What the hell is going on?

I actually got some clarity when, while following the Julian Assange Extradition event — live from the Old Barnum and Bailey — I took the time to watch a short film — The War on Journalism: The Case of Julian Assange — that sums up what Assange and Wikileaks stand for, and why they’re so goddamned important to any semblance of understanding current events. Instead of listening to all the quack-quack of Bush and Turd Blossom and Obama and Brennan and Clapper and Josh and the claptrap machine that surrounds the loudmouthed Trump, Wikileaks assumes you are intelligent and provides you with primary documentation that no fibbing federale can deny. It’s a well-produced short film whose value becomes self-evident. You might want to find the time to watch it.

We are not only amidst a War on Terror, a war that is the terror, but a war on public narratives, cries of “conspiracy theory” from one corner, “Fake News” from the other — the net effect is aural chaos and maybe even auditory hallucinations (did I just hear that?) that keep us from understanding what’s actually happening in the world — or, at least, America, which is the world for most Americans.

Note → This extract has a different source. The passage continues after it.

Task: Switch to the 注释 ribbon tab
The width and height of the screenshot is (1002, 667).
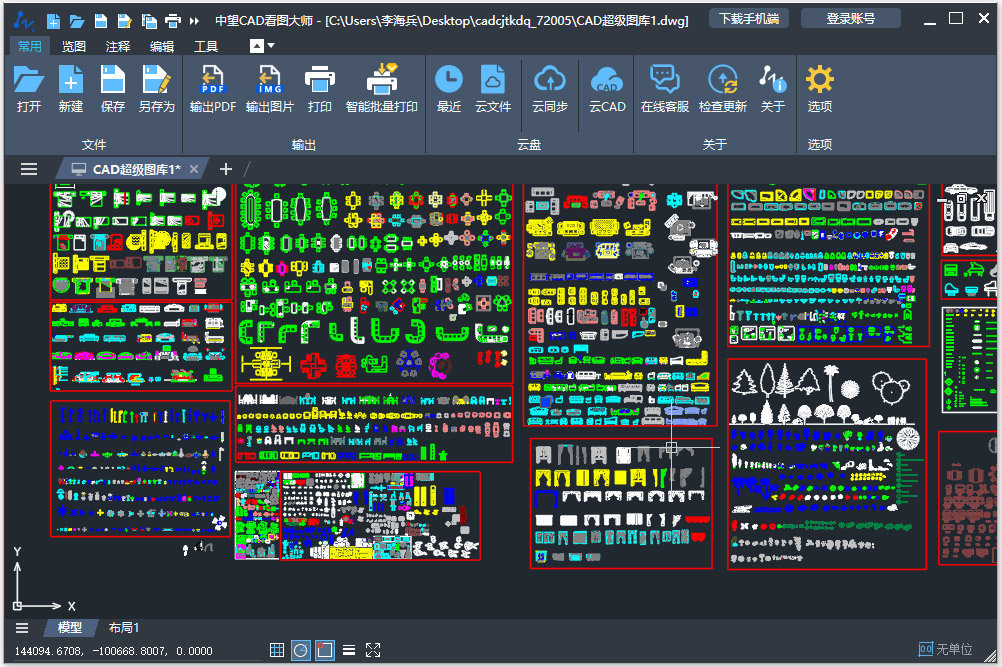Action: coord(117,46)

In Counterpunch the other day the estimable Jonathan Cook discussed the letdown lack of support at the trial by Guardian writers Assange collaborated with in the past to tell important public interest stories. He cites investigative journalist Iain Overton’s tweet that wonders, “I do not know where those who worked with him at the Guardian are…And frankly, some of them should be ashamed of themselves for that.” Worse, Cook shows how some of these past collaborations are being used against Assange, including an unauthorized biography that wants to reveal his thinking during the Wikileaks publication process. Such thinking is important to establish in a future political trial in the US.

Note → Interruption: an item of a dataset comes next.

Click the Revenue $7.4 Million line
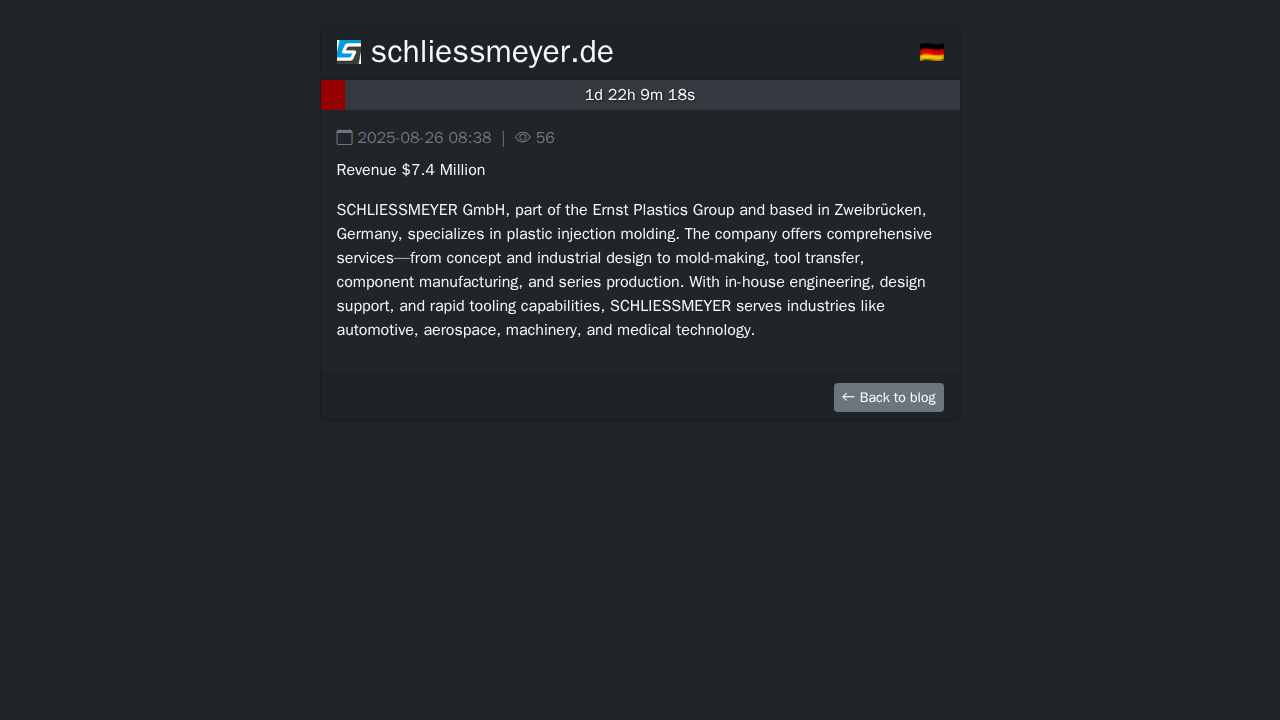The image size is (1280, 720). [411, 170]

I have already seen publications referring to Wikileaks in the past tense. This is not just sad, as we like to say on the Left, but unacceptable. Losing Wikileaks would be a great loss, especially if it is not to be replaced because its practices have been outlawed. In an excellent recent article in the Columbia Journalism Review, Harry Stopes immediately reminds us all of the Wikileaks value:

WE LIVE IN AN ERA DEFINED BY INFORMATION. Few organizations have done more to identify, and accelerate, this state of affairs than WikiLeaks. With its central idea, that transparency is a weapon to be brandished online, WikiLeaks has created a model of political action as it has become a cultural archetype.

We need more magazines like CJR and other media watchdogs to keep all the bastards all around us honest — or, at least, partially accountable.

And now comes the Master Debate between a plagiarist and a dunderhead. All eyes glued on, all ears pitched, popcorn and beer on the coffee table.

Turn the lights out when the party’s over.